Saudi Med J. 2020 Feb;41(2):199-202. doi: 10.15537/smj.2020.2.24885.
To draw attention towards fructose-1,6-bisphosphatase (FBPase) deficiency as an important cause of hypoglycemia and lactic acidosis and to implement preventive strategies. Methods: This observational, cross-sectional study was conducted on 7 Saudi patients with genetically confirmed FBPase deficiency from 2008 to 2018 at Prince Sultan Military Medical City, Riyadh, Saudi Arabia. Results: Participants ranged in age from 1-10 years, and all presented with recurrent hypoglycemia. All but one had associated severe metabolic acidosis, and 3 patients (42.9%) presented with hypoglycemia and severe acidosis since birth. The mean duration from presentation to diagnosis was 39.4 months, as other diagnoses, like glycogen storage diseases and mitochondrial diseases needed to be ruled out. Development was normal apart from speech delay in one patient with a novel variant of the FBP1 gene. All patients have homozygous variants in the FBP1 gene. Conclusion: Fructose-1,6-bisphosphatase is an important cause of hypoglycemia and acidosis; therefore, it is important to offer early molecular diagnostics in any child presenting with these symptoms. Molecular diagnostics should always be undertaken to confirm the diagnosis and for further preventive strategies.

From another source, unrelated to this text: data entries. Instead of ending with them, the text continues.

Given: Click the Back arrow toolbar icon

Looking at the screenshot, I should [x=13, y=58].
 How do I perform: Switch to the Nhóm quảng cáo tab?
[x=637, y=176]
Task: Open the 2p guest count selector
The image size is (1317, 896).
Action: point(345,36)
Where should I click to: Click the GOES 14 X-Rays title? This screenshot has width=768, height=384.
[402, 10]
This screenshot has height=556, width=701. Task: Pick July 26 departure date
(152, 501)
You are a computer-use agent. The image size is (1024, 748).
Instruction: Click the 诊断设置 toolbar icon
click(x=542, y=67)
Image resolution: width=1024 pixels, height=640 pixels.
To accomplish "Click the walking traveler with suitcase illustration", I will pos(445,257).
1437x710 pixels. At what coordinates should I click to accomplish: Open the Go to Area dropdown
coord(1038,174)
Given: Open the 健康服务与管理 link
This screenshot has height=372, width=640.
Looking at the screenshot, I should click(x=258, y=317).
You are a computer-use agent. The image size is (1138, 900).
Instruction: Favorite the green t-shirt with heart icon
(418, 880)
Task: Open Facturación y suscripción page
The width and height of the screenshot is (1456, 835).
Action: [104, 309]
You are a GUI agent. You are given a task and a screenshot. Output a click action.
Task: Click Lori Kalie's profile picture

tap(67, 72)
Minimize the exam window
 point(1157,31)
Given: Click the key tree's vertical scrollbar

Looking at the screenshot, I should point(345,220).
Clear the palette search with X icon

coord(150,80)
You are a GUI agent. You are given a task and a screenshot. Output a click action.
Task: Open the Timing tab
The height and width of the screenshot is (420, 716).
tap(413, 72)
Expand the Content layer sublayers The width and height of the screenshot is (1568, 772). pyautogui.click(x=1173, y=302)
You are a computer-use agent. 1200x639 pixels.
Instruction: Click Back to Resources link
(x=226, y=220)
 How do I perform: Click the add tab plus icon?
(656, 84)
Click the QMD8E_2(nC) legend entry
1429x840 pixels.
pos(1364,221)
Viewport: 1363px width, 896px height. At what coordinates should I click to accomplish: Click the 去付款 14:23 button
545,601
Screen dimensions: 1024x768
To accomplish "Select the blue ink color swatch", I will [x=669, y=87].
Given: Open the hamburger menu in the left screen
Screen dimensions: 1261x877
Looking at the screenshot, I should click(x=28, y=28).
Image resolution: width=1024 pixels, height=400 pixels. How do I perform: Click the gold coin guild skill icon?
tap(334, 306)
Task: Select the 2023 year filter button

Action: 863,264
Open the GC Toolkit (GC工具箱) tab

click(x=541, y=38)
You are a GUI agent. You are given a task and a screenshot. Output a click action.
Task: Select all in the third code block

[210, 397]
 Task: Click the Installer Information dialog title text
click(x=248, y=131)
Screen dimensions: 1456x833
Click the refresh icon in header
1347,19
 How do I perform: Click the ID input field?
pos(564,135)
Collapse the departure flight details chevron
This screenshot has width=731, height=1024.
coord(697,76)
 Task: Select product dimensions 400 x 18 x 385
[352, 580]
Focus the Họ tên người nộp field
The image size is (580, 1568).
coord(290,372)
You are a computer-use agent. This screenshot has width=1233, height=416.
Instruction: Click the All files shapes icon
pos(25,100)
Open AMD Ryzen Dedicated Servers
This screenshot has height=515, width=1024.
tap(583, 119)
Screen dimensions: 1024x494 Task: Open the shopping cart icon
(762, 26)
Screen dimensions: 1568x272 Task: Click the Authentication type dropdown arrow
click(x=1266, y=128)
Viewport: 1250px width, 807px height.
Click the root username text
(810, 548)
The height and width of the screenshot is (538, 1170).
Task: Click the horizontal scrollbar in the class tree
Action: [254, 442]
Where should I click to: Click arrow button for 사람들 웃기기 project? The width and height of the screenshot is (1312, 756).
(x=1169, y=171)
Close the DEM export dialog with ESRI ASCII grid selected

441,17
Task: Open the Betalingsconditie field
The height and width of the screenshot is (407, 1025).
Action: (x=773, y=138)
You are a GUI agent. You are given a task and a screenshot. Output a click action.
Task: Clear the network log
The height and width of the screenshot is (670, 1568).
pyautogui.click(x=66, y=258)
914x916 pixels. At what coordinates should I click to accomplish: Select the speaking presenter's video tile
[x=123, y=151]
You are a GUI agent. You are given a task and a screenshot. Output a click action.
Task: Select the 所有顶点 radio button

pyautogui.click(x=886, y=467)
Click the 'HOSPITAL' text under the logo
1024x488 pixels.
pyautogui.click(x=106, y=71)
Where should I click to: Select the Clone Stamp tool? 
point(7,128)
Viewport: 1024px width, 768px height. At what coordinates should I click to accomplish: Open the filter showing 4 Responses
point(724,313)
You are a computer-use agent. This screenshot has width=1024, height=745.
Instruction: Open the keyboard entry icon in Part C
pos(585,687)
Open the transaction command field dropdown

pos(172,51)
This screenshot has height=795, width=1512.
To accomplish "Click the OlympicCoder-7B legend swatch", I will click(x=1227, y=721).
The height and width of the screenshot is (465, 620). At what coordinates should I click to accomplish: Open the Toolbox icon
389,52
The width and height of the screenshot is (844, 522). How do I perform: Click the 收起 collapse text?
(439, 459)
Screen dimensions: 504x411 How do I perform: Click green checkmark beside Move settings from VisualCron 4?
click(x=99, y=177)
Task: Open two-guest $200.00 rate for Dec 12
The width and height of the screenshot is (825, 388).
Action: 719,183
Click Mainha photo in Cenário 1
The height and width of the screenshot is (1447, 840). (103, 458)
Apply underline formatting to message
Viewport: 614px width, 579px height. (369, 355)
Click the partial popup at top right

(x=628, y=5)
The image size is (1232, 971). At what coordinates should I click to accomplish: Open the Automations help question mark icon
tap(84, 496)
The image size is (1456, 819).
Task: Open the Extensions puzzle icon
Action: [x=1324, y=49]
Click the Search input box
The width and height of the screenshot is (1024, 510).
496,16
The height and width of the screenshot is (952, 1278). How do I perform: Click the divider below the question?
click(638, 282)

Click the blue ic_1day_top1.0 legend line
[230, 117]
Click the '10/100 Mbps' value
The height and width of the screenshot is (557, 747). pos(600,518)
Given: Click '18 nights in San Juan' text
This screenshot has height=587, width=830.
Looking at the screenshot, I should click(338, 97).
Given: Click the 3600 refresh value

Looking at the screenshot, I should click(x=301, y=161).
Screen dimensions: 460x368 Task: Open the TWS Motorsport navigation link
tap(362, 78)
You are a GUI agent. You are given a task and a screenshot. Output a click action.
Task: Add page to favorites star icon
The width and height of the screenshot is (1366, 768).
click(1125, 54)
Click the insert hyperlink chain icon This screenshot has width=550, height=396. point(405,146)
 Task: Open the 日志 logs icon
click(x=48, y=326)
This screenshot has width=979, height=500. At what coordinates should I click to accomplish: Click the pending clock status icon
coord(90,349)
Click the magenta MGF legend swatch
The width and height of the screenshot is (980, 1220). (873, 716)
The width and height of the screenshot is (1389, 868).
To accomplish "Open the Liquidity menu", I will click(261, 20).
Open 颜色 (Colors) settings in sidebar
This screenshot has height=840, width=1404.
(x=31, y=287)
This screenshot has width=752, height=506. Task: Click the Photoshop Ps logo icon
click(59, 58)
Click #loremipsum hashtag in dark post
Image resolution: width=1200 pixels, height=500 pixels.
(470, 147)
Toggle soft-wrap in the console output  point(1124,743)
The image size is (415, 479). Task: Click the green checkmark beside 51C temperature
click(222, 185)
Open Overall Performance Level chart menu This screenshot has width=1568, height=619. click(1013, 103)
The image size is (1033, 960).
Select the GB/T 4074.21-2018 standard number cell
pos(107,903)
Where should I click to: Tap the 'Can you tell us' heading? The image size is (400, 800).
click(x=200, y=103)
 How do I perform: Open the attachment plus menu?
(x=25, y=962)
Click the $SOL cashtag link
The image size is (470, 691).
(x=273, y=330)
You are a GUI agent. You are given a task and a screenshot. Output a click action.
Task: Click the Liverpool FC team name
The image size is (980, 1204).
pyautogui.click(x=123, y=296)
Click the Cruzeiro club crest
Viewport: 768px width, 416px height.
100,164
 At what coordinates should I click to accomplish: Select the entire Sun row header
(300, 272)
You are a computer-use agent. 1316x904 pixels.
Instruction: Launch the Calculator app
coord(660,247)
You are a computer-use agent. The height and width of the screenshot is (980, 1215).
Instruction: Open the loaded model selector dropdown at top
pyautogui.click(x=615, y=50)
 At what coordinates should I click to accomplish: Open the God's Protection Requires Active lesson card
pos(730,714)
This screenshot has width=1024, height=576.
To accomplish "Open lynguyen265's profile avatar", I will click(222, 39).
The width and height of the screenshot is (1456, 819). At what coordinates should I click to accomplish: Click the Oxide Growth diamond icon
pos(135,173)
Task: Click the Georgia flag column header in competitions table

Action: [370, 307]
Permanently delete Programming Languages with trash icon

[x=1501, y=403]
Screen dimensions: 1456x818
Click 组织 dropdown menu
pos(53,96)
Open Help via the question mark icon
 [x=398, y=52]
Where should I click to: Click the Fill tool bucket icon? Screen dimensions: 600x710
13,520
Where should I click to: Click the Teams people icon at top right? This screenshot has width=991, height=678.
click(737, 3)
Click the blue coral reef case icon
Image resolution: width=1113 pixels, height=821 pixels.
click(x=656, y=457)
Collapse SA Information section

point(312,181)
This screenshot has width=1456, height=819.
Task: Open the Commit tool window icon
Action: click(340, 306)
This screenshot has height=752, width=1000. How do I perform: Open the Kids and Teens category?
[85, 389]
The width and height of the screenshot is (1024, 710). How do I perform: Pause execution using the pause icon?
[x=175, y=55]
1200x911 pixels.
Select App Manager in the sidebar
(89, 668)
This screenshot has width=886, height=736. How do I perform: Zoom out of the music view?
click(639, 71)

引起人们对果糖-1,6-二磷酸酶(FBPase)缺乏作为低血糖和乳酸性酸中毒的重要原因的关注,并实施预防策略。
本观察性、横断面研究于 2008 年至 2018 年在沙特阿拉伯利雅得的苏丹亲王军事医学城对 7 名经基因证实的 FBPase 缺乏的沙特患者进行。
参与者的年龄在 1-10 岁之间,均表现为反复低血糖。除 1 例外,所有人均伴有严重代谢性酸中毒,3 例(42.9%)自出生以来即出现低血糖和严重酸中毒。从出现症状到诊断的平均时间为 39.4 个月,因为需要排除其他诊断,如糖原贮积病和线粒体疾病。除 1 名具有 FBP1 基因新变异的患者外,所有患者的 FBP1 基因均为纯合变异。
果糖-1,6-二磷酸酶是低血糖和酸中毒的重要原因;因此,对于出现这些症状的任何儿童,提供早期分子诊断非常重要。应始终进行分子诊断以确认诊断并采取进一步的预防策略。